The metabolism of nitrogen in microorganisms mainly includes reaction processes such as nitrogen fixation, denitrification, nitrification, reduction of dissimilatory nitrate to ammonia, and reduction of assimilated nitric acid to ammonia (Albertsen et al. 2012; Yang et al. 2014). It can be seen from Figure 8 that in the five reaction processes plotted, there are mainly 14 functional genes including NarGHI, NapAB, NarB, NasAB, NifDKH, AmoCAB, NirK, NirS, NirBD, NrfAH, Hao, NorBC, NxrAB and NosZ. The functional genes related to denitrification (NarGHI, NapAB, NirK, NorBC, NosZ, NirS) have the highest relative abundance, reaching 188, followed by the functional genes related to nitrification (AmoCAB, Hao, NxrAB, 75), dissimilatory nitrate reduction to ammonia-related functional genes (NirBD, NrfAH, 42), and assimilation nitrate reduction to ammonia-related functional genes (NarB, NasAB, 13).

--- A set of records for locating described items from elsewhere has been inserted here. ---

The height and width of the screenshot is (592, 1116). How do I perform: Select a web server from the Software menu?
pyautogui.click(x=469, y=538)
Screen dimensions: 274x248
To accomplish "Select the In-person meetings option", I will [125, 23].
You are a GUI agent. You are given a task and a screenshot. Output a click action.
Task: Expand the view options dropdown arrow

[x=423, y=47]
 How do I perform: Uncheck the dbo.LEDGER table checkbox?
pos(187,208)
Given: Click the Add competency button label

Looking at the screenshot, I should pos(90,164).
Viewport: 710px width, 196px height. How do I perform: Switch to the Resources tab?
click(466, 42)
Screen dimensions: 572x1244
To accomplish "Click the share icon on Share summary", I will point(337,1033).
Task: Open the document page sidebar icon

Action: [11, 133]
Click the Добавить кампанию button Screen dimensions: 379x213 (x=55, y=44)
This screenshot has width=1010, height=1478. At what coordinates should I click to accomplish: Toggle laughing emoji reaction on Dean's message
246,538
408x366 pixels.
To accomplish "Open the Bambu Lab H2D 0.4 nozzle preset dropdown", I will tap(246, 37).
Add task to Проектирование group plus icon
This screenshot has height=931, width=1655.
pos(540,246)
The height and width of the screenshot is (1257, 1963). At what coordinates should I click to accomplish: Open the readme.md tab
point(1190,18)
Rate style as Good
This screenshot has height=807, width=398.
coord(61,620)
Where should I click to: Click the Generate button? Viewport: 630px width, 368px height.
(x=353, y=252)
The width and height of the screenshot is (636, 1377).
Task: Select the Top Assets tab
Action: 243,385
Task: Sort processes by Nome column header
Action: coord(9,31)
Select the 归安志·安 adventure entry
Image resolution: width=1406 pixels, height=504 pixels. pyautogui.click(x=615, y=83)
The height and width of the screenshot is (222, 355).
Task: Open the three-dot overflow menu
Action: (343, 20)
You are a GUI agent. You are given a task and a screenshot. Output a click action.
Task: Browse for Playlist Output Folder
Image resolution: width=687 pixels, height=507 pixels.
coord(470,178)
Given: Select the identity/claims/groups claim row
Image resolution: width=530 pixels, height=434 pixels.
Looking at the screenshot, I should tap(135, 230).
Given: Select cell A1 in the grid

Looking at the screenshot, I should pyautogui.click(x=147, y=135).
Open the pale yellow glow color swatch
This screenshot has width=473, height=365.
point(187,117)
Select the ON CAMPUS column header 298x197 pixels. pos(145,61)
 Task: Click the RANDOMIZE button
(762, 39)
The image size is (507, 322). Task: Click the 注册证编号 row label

In the five reaction processes of denitrification, nitrification and denitrification dominate and play a key role in MBBR denitrification. At the same time, there are short-term nitrification and denitrification in the reactor. Among them, responsible for encoding EC: 1.7.99.4 denitrification enzyme, the NarGHI gene content concerning the nitrate to nitrite conversion process is the most abundant; responsible for encoding EC: 1.14.18.3 1.14.99.39 nitrification enzyme, EC: 1.7.2.6 nitrification enzyme, AmoCAB and Hao genes involved in the conversion of ammonia nitrogen to nitrite nitrogen and nitrate nitrogen are relatively low, indicating a low AOB abundance. Judging from the quality of the effluent, ammonia nitrogen is the main nitrogen element, which also confirms the result. This may be one of the reasons why the MBBR reactor failed to achieve higher ammonia removal rate.
CONCLUSION
The average efficiency of MBBR effluent denitrification in each stage of P1–P5 reached 63.63%; analysis of the NO2−-N and NO3−-N concentration change curves in the water revealed that there was a short-range nitrification and denitrification reaction in the MBBR denitrification reaction.
The results of 16SrDNA of P1–P5 microbial samples found that changes in the concentration of ammonia nitrogen in the influent produced significant changes in the composition of the microbial community in MBBR, and the genera Ottowia and Flavobacterium played an important role in the nitrogen removal of the MBBR system.
Metabolic pathways using redundant analysis of functional genes show that MBBR biofilms have the largest number of functional genes related to metabolism, rich metabolic diversity, and the highest relative abundance of functional genes related to denitrification (NarGHI, NapAB, NirK, NorBC, NosZ, NirS, 188), followed by nitrification-related functional genes (AmoCAB, Hao, NxrAB, 75). Nitrification and denitrification dominate the denitrification reaction, of which, involved in the conversion of nitrate to nitrite the NarGHI gene content is the most abundant in the salt reaction process, while the AmoCAB and Hao gene content involved in the conversion process of ammonia nitrogen to nitrite nitrogen and nitrate nitrogen is less.
DATA AVAILABILITY STATEMENT
All relevant data are included in the paper or its Supplementary Information.